Pemerintah Sudah Kucurkan Rp290,9 Miliar Dana untuk Warga Jogja yang Terdampak Proyek Tol

Foto ilustrasi. - ANTARA FOTO/Asprilla Dwi Adha
29 April 2021 20:37 WIB Abdul Hamied Razak Sleman Share :

Harianjogja.com, SLEMAN--Hingga saat ini pemerintah melalui Lembaga Manajemen Aset Negara (LMAN) telah menggelontorkan dana sebesar Rp290,9 miliar untuk ganti rugi lahan tol Jogja-Solo.

Pejabat Pembuat Komitmen (PPK) Satker Pelaksanaan Jalan Bebas Hambatan (PBJH) Jogja-Solo, Wijayanto mengatakan pada Jumat (29/4/2021) ini, pembayaran dana ganti rugi lahan jalan tol tahap kelima diberikan kepada 14 warga pemilik 15 bidang terdampak.

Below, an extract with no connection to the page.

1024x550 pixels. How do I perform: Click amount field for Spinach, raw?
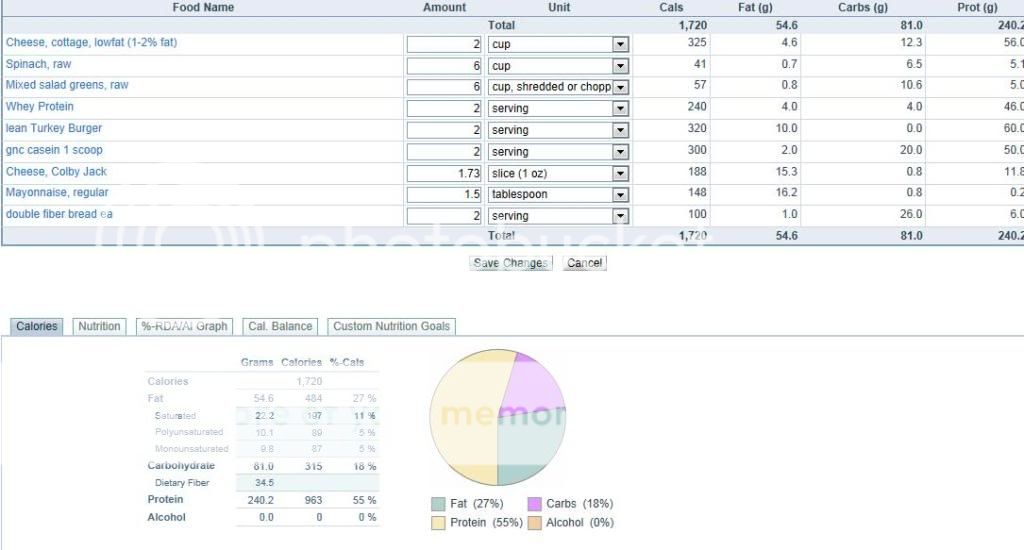[445, 66]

"Totalnya [dana ganti rugi] yang diberikan besok ada 15 bidang dengan nilai nominal Rp22 miliar," kata pria yang biasa disapa Totok itu  saat dikonfirmasi Kamis (29/4/2021).

Sekadar diketahui, proses pembayaran ganti kerugian bagi warga terdampak tol Jogja-Solo telah dilakukan sejak 8 Januari lalu. Saat itu, 25 warga pemilik bidang menerima ganti kerugian total sebesar Rp26,26 miliar. Tahap kedua, LMAN menyalurkan dana ganti kerugian sebesar Rp57 miliar bagi 62 warga pemilik bidang.

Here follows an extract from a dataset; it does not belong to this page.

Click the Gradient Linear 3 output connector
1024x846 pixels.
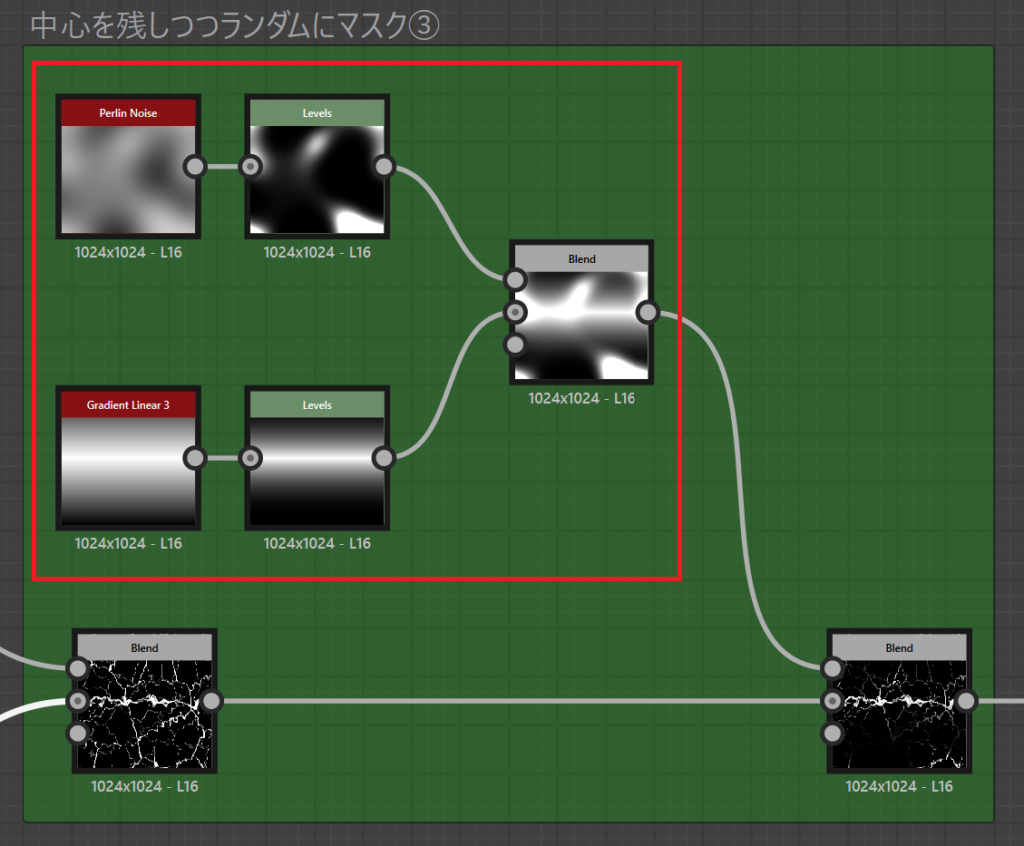(x=195, y=458)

BACA JUGA: 3 Motor Celaka di Jalan Wates, 1 Pengendara Tewas

Pada tahap ketiga, sebanyak 136 pemilik bidang terdampak di Temanggal 2 mendapatkan dana ganti kerugian total Rp182,98 miliar. Dan tahap keempat ini, 11 pemilik bidang di Kadirojo 2 menerima ganti kerugian total sebanyak Rp24,8 miliar.

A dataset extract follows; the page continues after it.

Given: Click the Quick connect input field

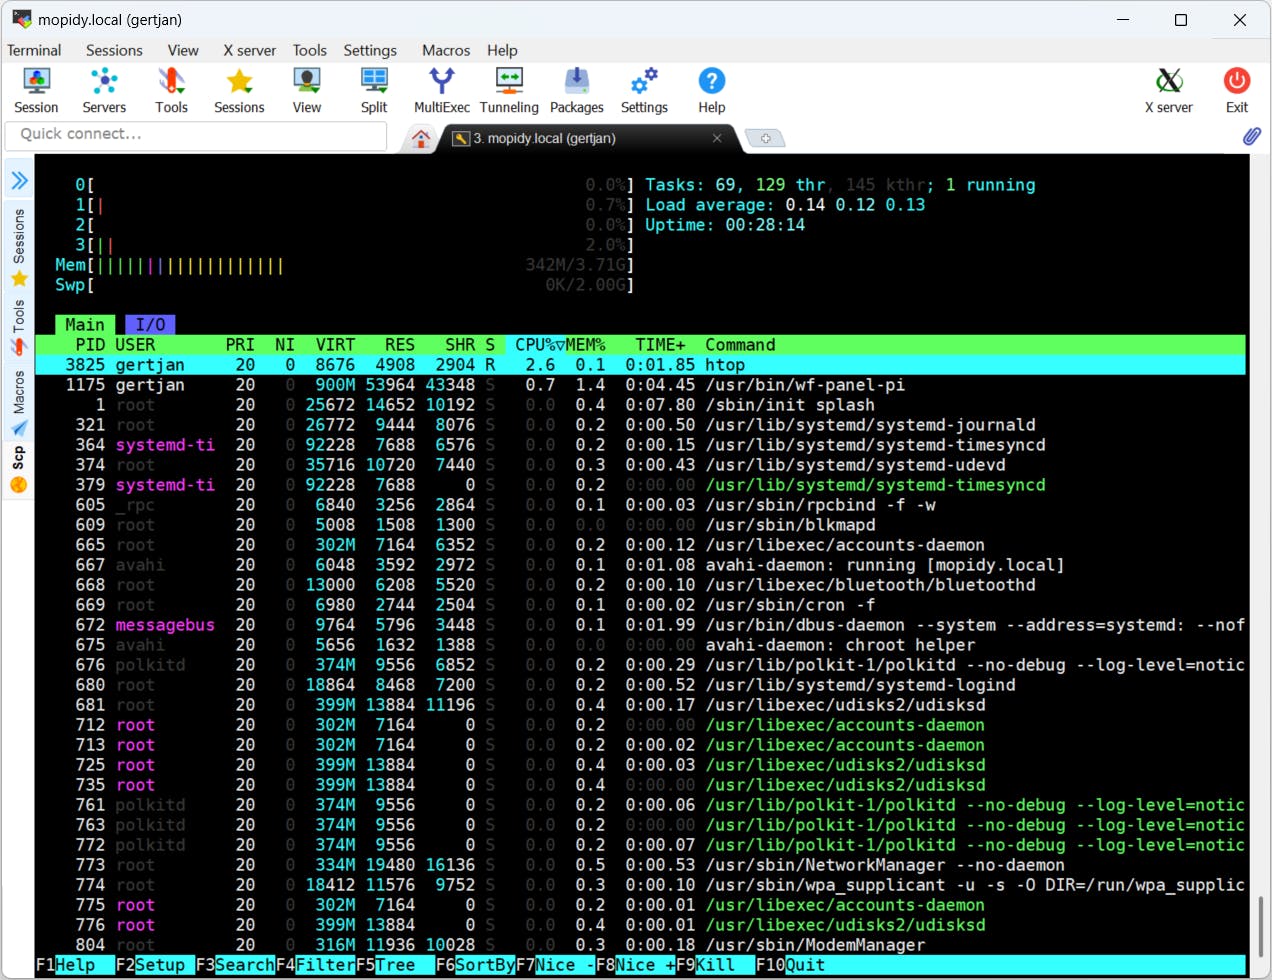Looking at the screenshot, I should pos(196,134).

Total, LMAN sudah menyalurkan sedikitnya Rp290,9 miliar bagi 234 pemilik bidang terdampak. Rata-rata warga menerima ratusan juta hingga miliaran rupiah. Totok berharap, penyaluran dana ganti kerugian kepada warga terdampak dapat membangkitkan perekonomian di tengah pandemi Covid-19.

Apalagi baik di Kadirojo 2 maupun Temanggal 2, LMAN menyiapkan setidaknya Rp375 miliar dari 294 bidang terdampak. "Ini belum satu Purwomartani yang nilainya hampir Rp1 triliun. Tentunya ini dapat meningkatkan dan menggerakkan perekonomian warga di tengah pandemi," katanya.